4. Toute personne a le droit de fonder avec d'autres des syndicats et de s'affilier à des syndicats pour la défense de ses intérêts.
Article 24
Toute personne a droit au repos et aux loisirs et notamment à une limitation raisonnable de la durée du travail et à des congés payés périodiques.
Article 25
1. Toute personne a droit à un niveau de vie suffisant pour assurer sa santé, son bien-être et ceux de sa famille, notamment pour l'alimentation, l'habillement, le logement, les soins médicaux ainsi que pour les services sociaux nécessaires; elle a droit à la sécurité en cas de chômage, de maladie, d'invalidité, de veuvage, de vieillesse ou dans les autres cas de perte de ses moyens de subsistance par suite de circonstances indépendantes de sa volonté.
2. La maternité et l'enfance ont droit à une aide et à une assistance spéciales. Tous les enfants, qu'ils soient nés dans le mariage ou hors mariage, jouissent de la même protection sociale.
Article 26
1. Toute personne a droit à l'éducation. L'éducation doit être gratuite, au moins en ce qui concerne l'enseignement élémentaire et fondamental. L'enseignement élémentaire est obligatoire. L'enseignement technique et professionnel doit être généralisé; l'accès aux études supérieures doit être ouvert en pleine égalité à tous en fonction de leur mérite.
2. L'éducation doit viser au plein épanouissement de la personnalité humaine et au renforcement du respect des droits de l'homme et des libertés fondamentales. Elle doit favoriser la compréhension, la tolérance et l'amitié entre toutes les nations et tous les groupes raciaux ou religieux, ainsi que le développement des activités des Nations Unies pour le maintien de la paix.
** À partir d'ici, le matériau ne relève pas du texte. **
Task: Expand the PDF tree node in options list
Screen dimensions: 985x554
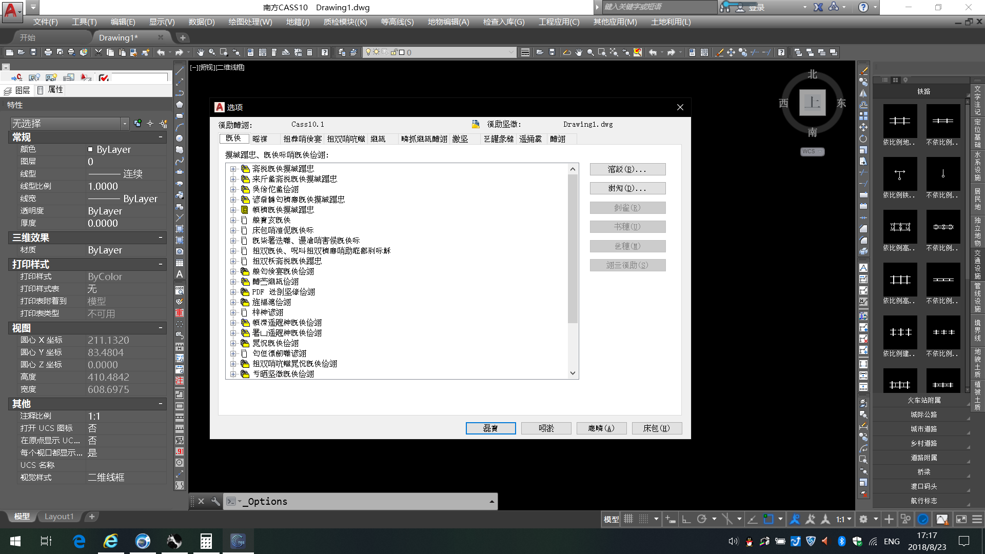Action: pyautogui.click(x=233, y=292)
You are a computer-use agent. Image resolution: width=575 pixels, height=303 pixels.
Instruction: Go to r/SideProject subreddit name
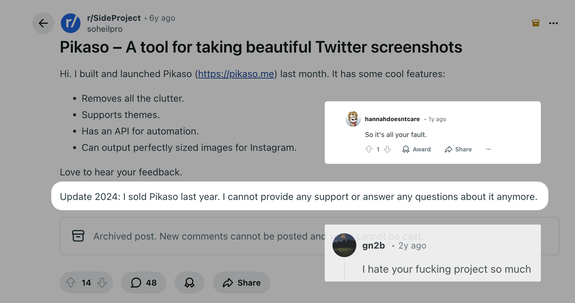click(x=114, y=18)
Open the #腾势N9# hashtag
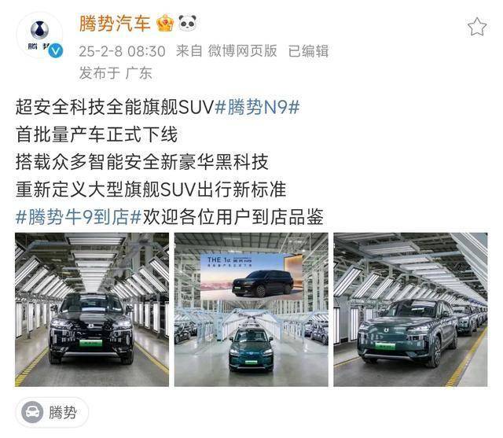The width and height of the screenshot is (503, 438). (257, 107)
3. Les parents ont, par priorité, le droit de choisir le genre d'éducation à donner à leurs enfants.
Article 27
1. Toute personne a le droit de prendre part librement à la vie culturelle de la communauté, de jouir des arts et de participer au progrès scientifique et aux bienfaits qui en résultent.
2. Chacun a droit à la protection des intérêts moraux et matériels découlant de toute production scientifique, littéraire ou artistique dont il est l'auteur.
Article 28
Toute personne a droit à ce que règne, sur le plan social et sur le plan international, un ordre tel que les droits et libertés énoncés dans la présente Déclaration puissent y trouver plein effet.
Article 29
1. L'individu a des devoirs envers la communauté dans laquelle seule le libre et plein développement de sa personnalité est possible.
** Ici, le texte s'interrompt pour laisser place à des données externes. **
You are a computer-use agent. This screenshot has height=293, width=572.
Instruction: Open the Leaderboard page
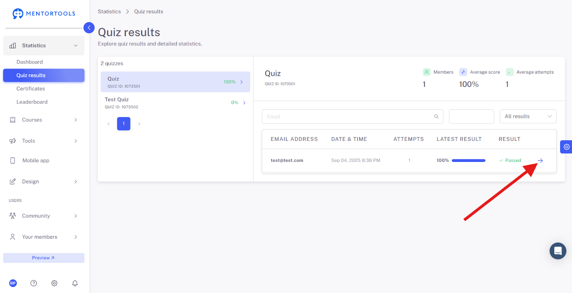pyautogui.click(x=32, y=102)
2. Dans l'exercice de ses droits et dans la jouissance de ses libertés, chacun n'est soumis qu'aux limitations établies par la loi exclusivement en vue d'assurer la reconnaissance et le respect des droits et libertés d'autrui et afin de satisfaire aux justes exigences de la morale, de l'ordre public et du bien-être général dans une société démocratique.
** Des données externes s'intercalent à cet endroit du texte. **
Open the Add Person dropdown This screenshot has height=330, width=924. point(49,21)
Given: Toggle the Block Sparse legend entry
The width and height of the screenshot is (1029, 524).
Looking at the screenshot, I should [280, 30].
3. Ces droits et libertés ne pourront, en aucun cas, s'exercer contrairement aux buts et aux principes des Nations Unies.
Article 30
Aucune disposition de la présente Déclaration ne peut être interprétée comme impliquant pour un État, un groupement ou un individu un droit quelconque de se livrer à une activité ou d'accomplir un acte visant à la destruction des droits et libertés qui y sont énoncés.